#### Énoncé 1:
Recopiez mot pour mot l'intégralité du texte sur l'insécurité alimentaire mondiale.

======== Page ========

La détermination et l'innovation des agriculteurs et des éleveurs peuvent jouer un rôle clé dans la réduction de l'insécurité alimentaire mondiale
Il y a dix ans, lorsque j'ai commencé à faire des recherches et à publier des articles sur le système alimentaire mondial et la manière dont il réagissait aux menaces croissantes du changement climatique, j'ai été interpelée par la façon dont on en parlait. Tout le monde semblait un peu paniqué. L'inquiétude concernant la sécurité alimentaire était sur toutes les lèvres.
Des producteurs de blé et de riz du monde entier m'ont raconté qu'ils n'ont pas pu dormir pendant des semaines alors qu'ils expérimentaient de nouvelles pratiques susceptibles d'aider leurs cultures à mieux résister aux pluies torrentielles. Les éleveurs du Minnesota ont vendu à perte leur bétail trop jeune pour le marché en été afin d'éviter les pertes liées à la chaleur. Sous la direction de Susan McCouch, des physiologistes végétaux de l'université de Cornell ont cherché à accroître le rendement des cultures en croisant des souches modernes de riz avec leurs ancêtres sauvages et adventices que l'on trouve parfois dans les champs des agriculteurs d'Asie et d'Afrique. Des chercheurs de l'Iowa ont mesuré les pertes de grains de maïs dues aux températures nocturnes élevées pendant la phase de remplissage des épis. Des experts en politique agricole faisaient bouger les choses sur les droits fonciers, l'équité et les lois sur l'éducation pour les femmes dans les pays en développement où elles sont les principales productrices. Des équipes scientifiques ont expliqué l'urgence de grands changements dans les systèmes alimentaires nécessaires pour éviter les catastrophes.

======== Données sources ========

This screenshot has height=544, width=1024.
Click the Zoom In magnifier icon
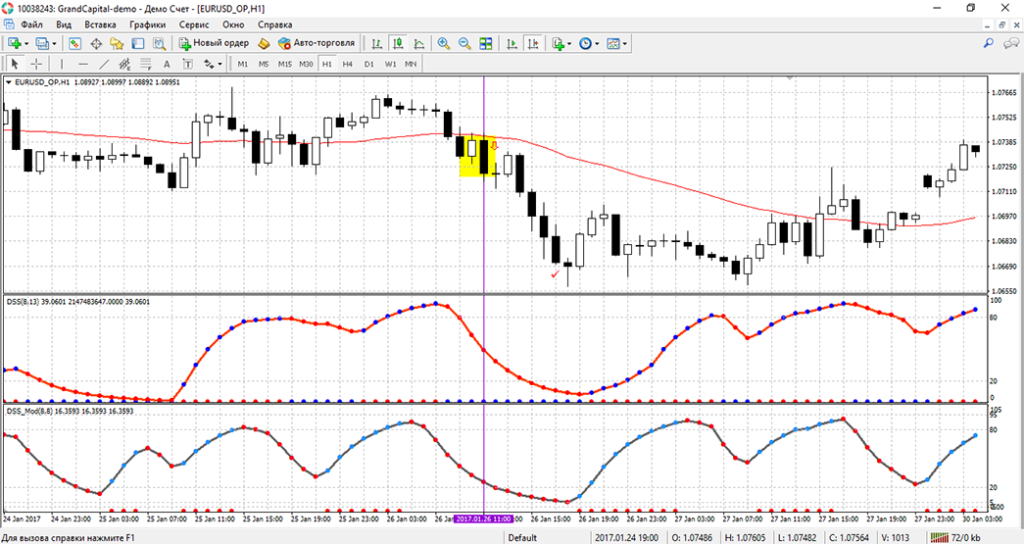click(x=443, y=44)
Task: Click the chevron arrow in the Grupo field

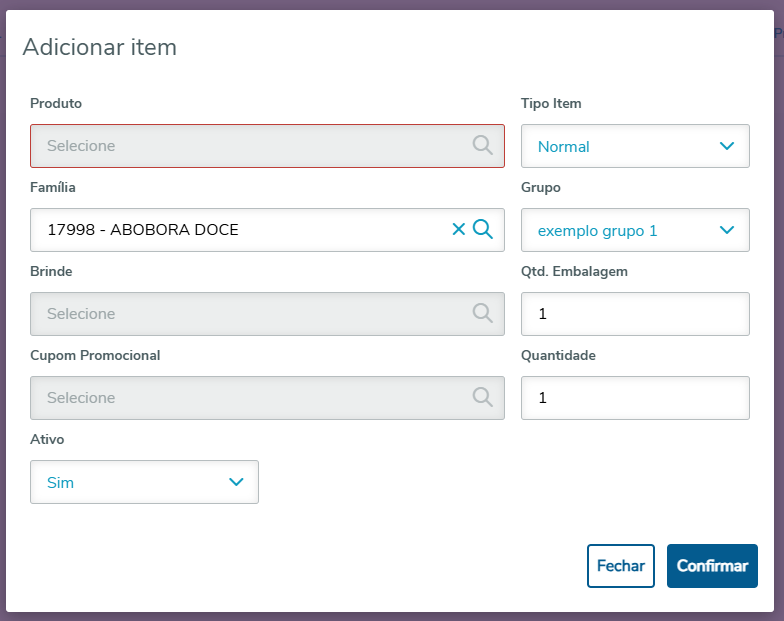Action: [x=727, y=230]
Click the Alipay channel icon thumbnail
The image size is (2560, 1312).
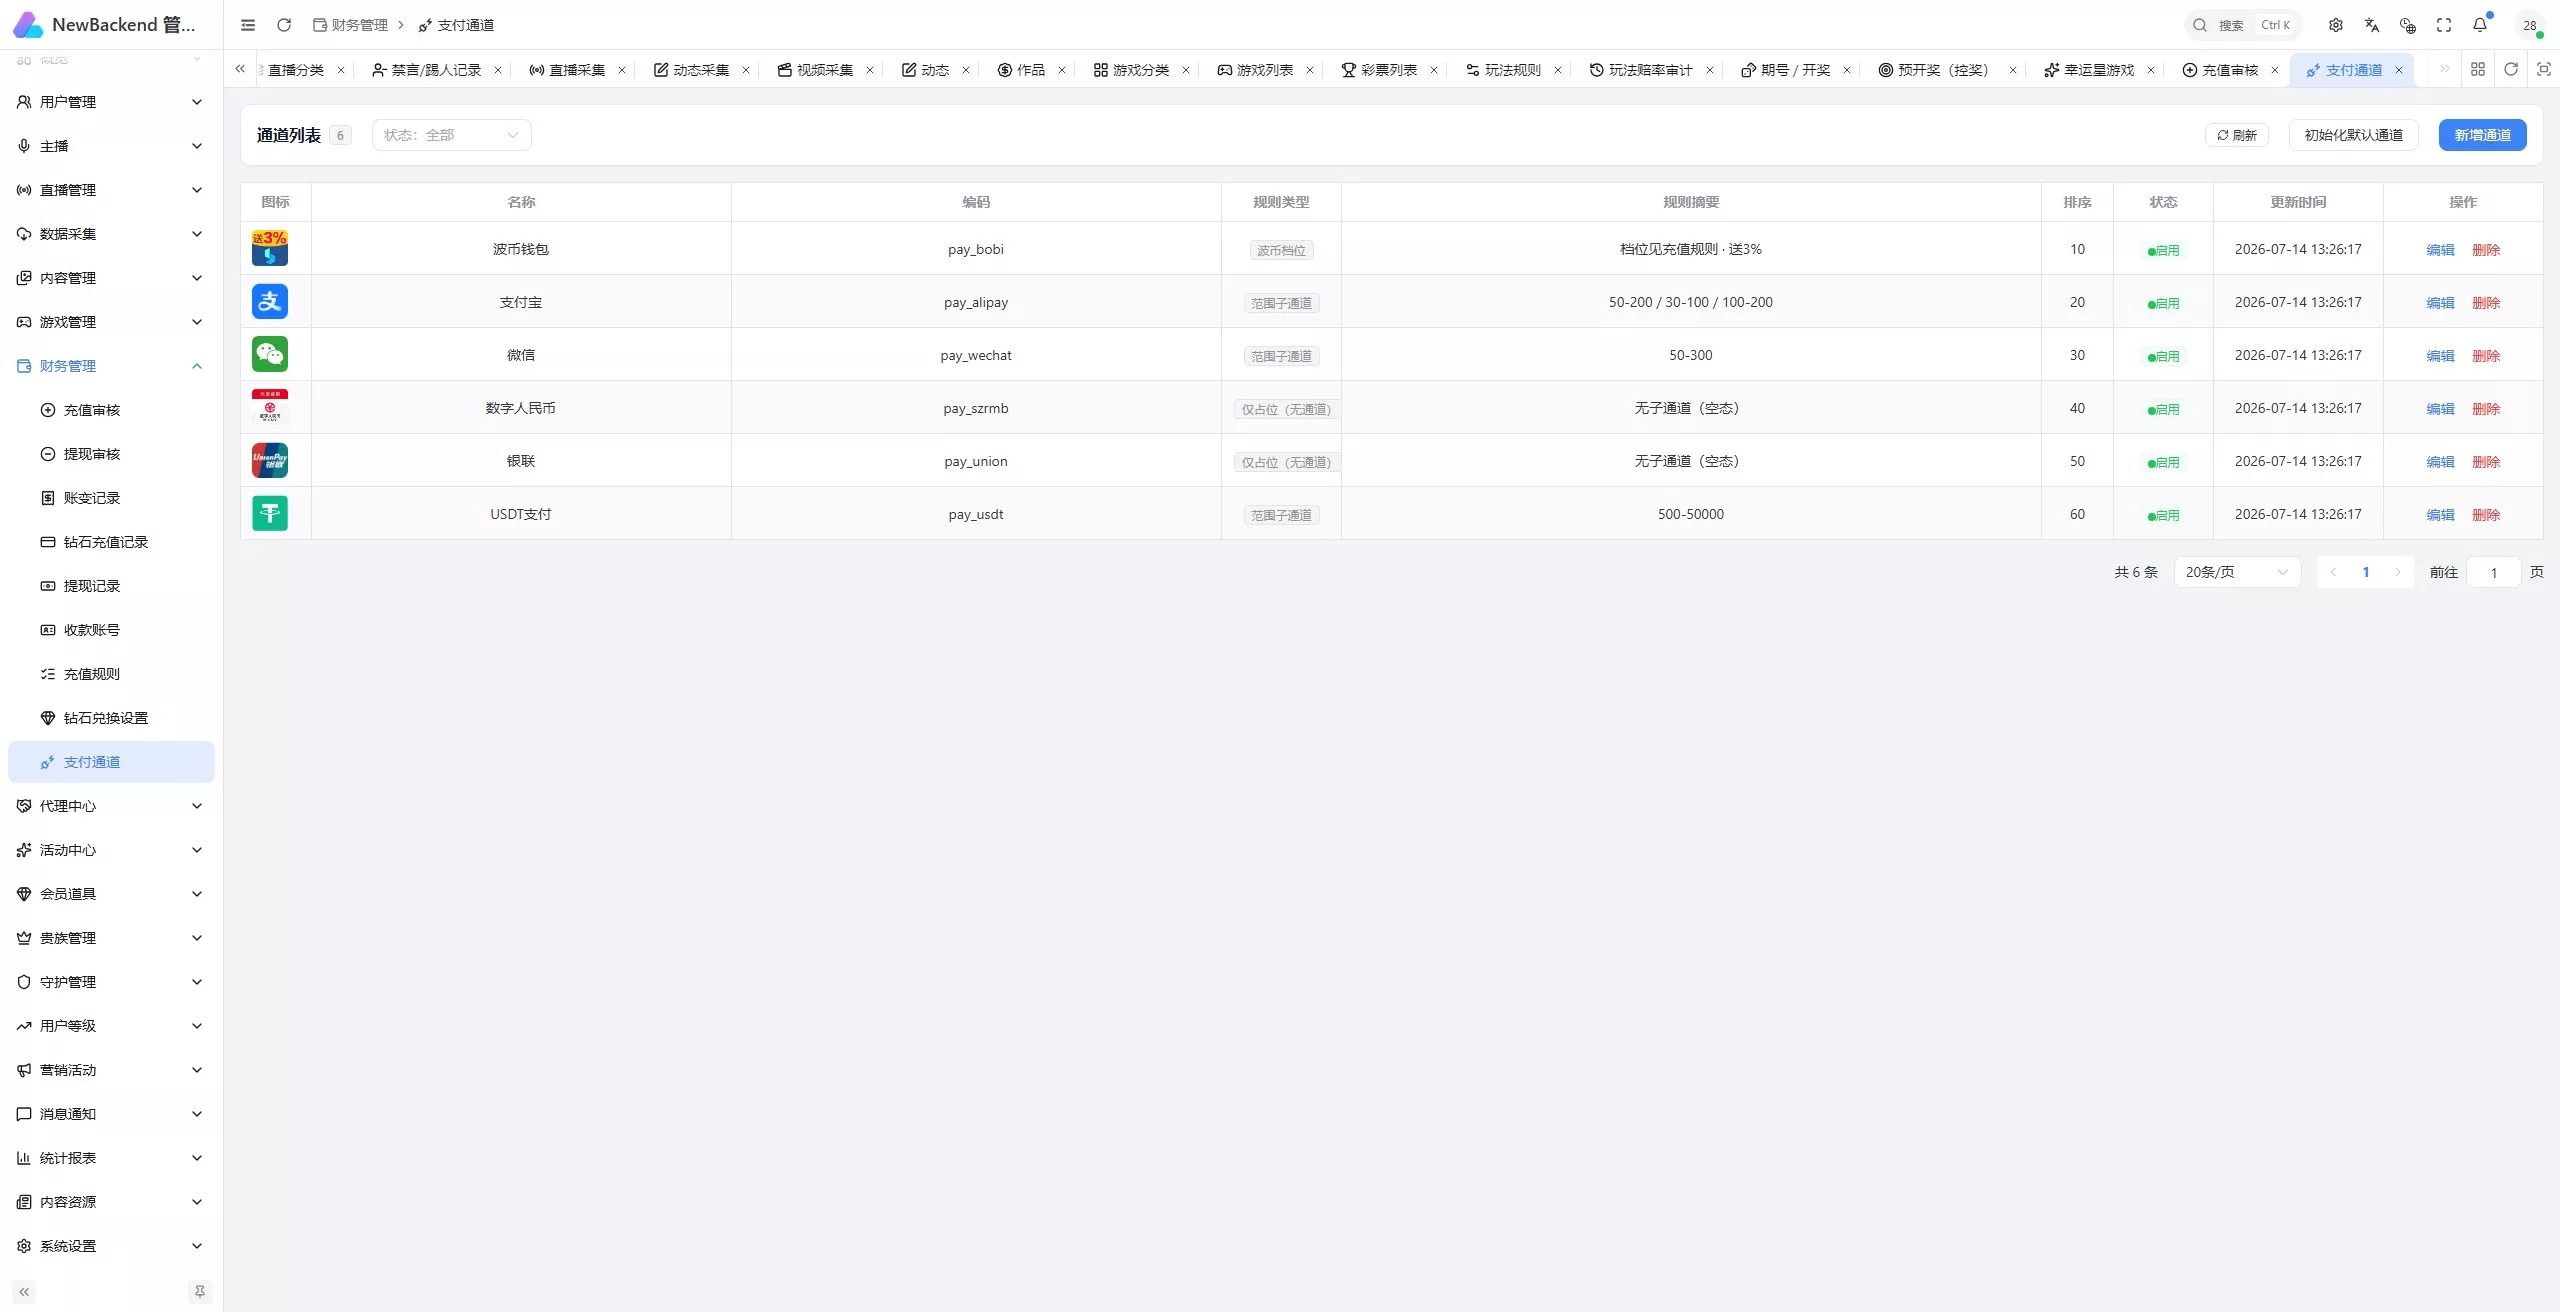pyautogui.click(x=270, y=301)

========

#### Énoncé 2:
Citez à l'identique les lignes de la liste, de celle qui contient « Click the Alipay channel icon thumbnail » jusqu'à la fin de la liste. Laissez les images de côté.

#### Réponse complète 1:
La détermination et l'innovation des agriculteurs et des éleveurs peuvent jouer un rôle clé dans la réduction de l'insécurité alimentaire mondiale
Il y a dix ans, lorsque j'ai commencé à faire des recherches et à publier des articles sur le système alimentaire mondial et la manière dont il réagissait aux menaces croissantes du changement climatique, j'ai été interpelée par la façon dont on en parlait. Tout le monde semblait un peu paniqué. L'inquiétude concernant la sécurité alimentaire était sur toutes les lèvres.
Des producteurs de blé et de riz du monde entier m'ont raconté qu'ils n'ont pas pu dormir pendant des semaines alors qu'ils expérimentaient de nouvelles pratiques susceptibles d'aider leurs cultures à mieux résister aux pluies torrentielles. Les éleveurs du Minnesota ont vendu à perte leur bétail trop jeune pour le marché en été afin d'éviter les pertes liées à la chaleur. Sous la direction de Susan McCouch, des physiologistes végétaux de l'université de Cornell ont cherché à accroître le rendement des cultures en croisant des souches modernes de riz avec leurs ancêtres sauvages et adventices que l'on trouve parfois dans les champs des agriculteurs d'Asie et d'Afrique. Des chercheurs de l'Iowa ont mesuré les pertes de grains de maïs dues aux températures nocturnes élevées pendant la phase de remplissage des épis. Des experts en politique agricole faisaient bouger les choses sur les droits fonciers, l'équité et les lois sur l'éducation pour les femmes dans les pays en développement où elles sont les principales productrices. Des équipes scientifiques ont expliqué l'urgence de grands changements dans les systèmes alimentaires nécessaires pour éviter les catastrophes.

#### Réponse complète 2:
Click the Alipay channel icon thumbnail
The image size is (2560, 1312).
pyautogui.click(x=270, y=301)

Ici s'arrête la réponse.